El último año del Impuesto de la Riqueza a la espera de la llegada del nuevo Patrimonio

La reforma fiscal, que se aprobará en junio, reducirá en casi 13 millones al año los ingresos por este tributo en el territorio

A. ALGABA SAN SEBASTIÁN.

Fin del trayecto para el Impuesto sobre la Riqueza y las Grandes Fortunas. Esta será la última Campaña en la que los mayores patrimonios del territorio deberán rendir cuentas con el fisco foral a un gravamen con esa denominación. A partir del próximo curso, si el calendario que prevé la Diputación de Gipuzkoa sobre la aprobación de la reforma fiscal se cumple, el impuesto volverá a conocerse como el de Patrimonio.
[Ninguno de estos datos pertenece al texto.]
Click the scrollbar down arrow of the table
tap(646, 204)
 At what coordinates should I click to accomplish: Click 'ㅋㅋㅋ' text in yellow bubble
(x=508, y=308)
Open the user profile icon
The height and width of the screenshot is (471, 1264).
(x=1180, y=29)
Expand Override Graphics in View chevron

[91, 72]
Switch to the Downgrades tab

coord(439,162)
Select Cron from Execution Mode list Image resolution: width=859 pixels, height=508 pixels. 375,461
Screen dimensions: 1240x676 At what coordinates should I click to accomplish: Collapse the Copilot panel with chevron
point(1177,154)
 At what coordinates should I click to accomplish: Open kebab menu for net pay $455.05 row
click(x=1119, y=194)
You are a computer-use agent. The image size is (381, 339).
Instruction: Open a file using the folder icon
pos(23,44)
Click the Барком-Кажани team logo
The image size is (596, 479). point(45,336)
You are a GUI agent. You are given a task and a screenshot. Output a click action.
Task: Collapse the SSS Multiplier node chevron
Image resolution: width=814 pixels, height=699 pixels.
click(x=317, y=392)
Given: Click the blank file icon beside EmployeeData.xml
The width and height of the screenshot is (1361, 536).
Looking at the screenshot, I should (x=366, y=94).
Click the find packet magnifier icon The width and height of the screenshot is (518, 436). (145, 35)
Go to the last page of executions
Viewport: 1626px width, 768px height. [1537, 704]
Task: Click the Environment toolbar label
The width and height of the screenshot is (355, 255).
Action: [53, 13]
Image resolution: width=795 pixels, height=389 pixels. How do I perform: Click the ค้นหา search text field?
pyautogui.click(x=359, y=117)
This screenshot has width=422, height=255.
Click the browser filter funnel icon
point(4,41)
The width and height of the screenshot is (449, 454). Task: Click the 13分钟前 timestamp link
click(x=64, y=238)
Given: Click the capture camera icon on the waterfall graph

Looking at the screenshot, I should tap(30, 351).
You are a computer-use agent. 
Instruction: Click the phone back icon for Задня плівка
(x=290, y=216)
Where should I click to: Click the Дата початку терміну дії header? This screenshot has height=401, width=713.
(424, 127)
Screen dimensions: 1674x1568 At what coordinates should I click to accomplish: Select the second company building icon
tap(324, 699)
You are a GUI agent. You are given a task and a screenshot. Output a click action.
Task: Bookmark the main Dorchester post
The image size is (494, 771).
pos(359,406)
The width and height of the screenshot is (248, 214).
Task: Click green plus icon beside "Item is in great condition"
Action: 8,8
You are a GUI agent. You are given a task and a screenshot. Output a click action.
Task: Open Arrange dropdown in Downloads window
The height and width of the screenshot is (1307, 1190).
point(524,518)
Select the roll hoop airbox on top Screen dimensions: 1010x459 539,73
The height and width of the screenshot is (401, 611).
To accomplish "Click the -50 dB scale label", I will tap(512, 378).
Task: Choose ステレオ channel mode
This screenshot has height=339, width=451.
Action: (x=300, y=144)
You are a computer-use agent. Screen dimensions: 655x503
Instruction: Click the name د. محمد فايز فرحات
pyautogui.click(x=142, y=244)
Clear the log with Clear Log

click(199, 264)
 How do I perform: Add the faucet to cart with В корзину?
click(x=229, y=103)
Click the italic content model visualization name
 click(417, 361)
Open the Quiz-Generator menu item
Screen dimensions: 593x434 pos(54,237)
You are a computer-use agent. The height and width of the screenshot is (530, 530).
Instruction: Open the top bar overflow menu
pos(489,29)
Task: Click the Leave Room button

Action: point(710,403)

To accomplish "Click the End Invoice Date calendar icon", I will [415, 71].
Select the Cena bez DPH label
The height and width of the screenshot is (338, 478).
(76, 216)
De esta forma, se cumplirá el ciclo de cinco años en los que ha estado vigente el tributo rediseñado por Bildu en 2012 y que ha pasado de recaudar 57 millones en su primer año -Campaña de Riqueza y Grandes Fortunas 2013-, a los 64,4 millones de la Campaña 2016, última de la que se tienen datos firmes hasta el momento. No se prevé que en este curso los ingresos vayan a variar mucho al alza, ya que apenas se incluyen novedades y el pasado ejercicio el repunte recaudatorio solo fue de 70.000 euros. En total, se registraron 7.517 declaraciones por un importe medio de 8.561 euros.

Sin embargo, para la próxima campaña (la primera del recuperado gravamen de Patrimonio), sí que se esperan modificaciones que, en buena medida, repercutirán en una reducción considerable de los ingresos por dicho tributo. Y es que se prevé que los 7.538 mayores patrimonios del territorio vayan a pagar una media de 1.720 euros menos al fisco que hasta ahora.

Así lo recoge la memoria económica del proyecto de modificación del impuesto que presentó el pasado mes el diputado de Hacienda y Finanzas, Jabier Larrañaga, en las Juntas de Gipuzkoa. Ese informe anticipa una reducción del 20,1% en la recaudación total del Impuesto de Patrimonio lo que provocará que los ingresos por dicho impuesto se reduzcan en 13 millones el año que viene.

La reforma incluye como principal novedad la recuperación del escudo fiscal, el límite según el cual la cuota íntegra del gravamen junto con la del IRPF no pueden superar un porcentaje concreto de la base imponible general y del ahorro del IRPF (el 65%); en resumen, de los ingresos totales del contribuyente. Gipuzkoa además adaptará su nuevo Impuesto de Patrimonio con la tabla de tipos vigente en Álava, más progresiva, con nueve tramos y que irá del 0,20% al 2,5%. De esta forma, con las nuevas figuras se observa que el 48% de los contribuyentes (3.616) verá aumentar su cuota a ingresar, mientras que para otro 49,8% (3.753 personas) la cuota disminuye y solo 169 tributantes no apreciarán cambio alguno.

Los que más se beneficiarán de la reforma serán los patrimonios con una base liquidable superior a 12,8 millones de euros, la mayor de todas. Cuarenta contribuyentes componen este grupo del que solo dos pagarán más en la próxima Campaña que en esta. El resto se ahorrarán de media 193.545 euros. Los distintos tramos de patrimonios que van desde los 400.000 euros de base liquidable a los 3,2 millones, serán los únicos que de media vean crecer su aportación.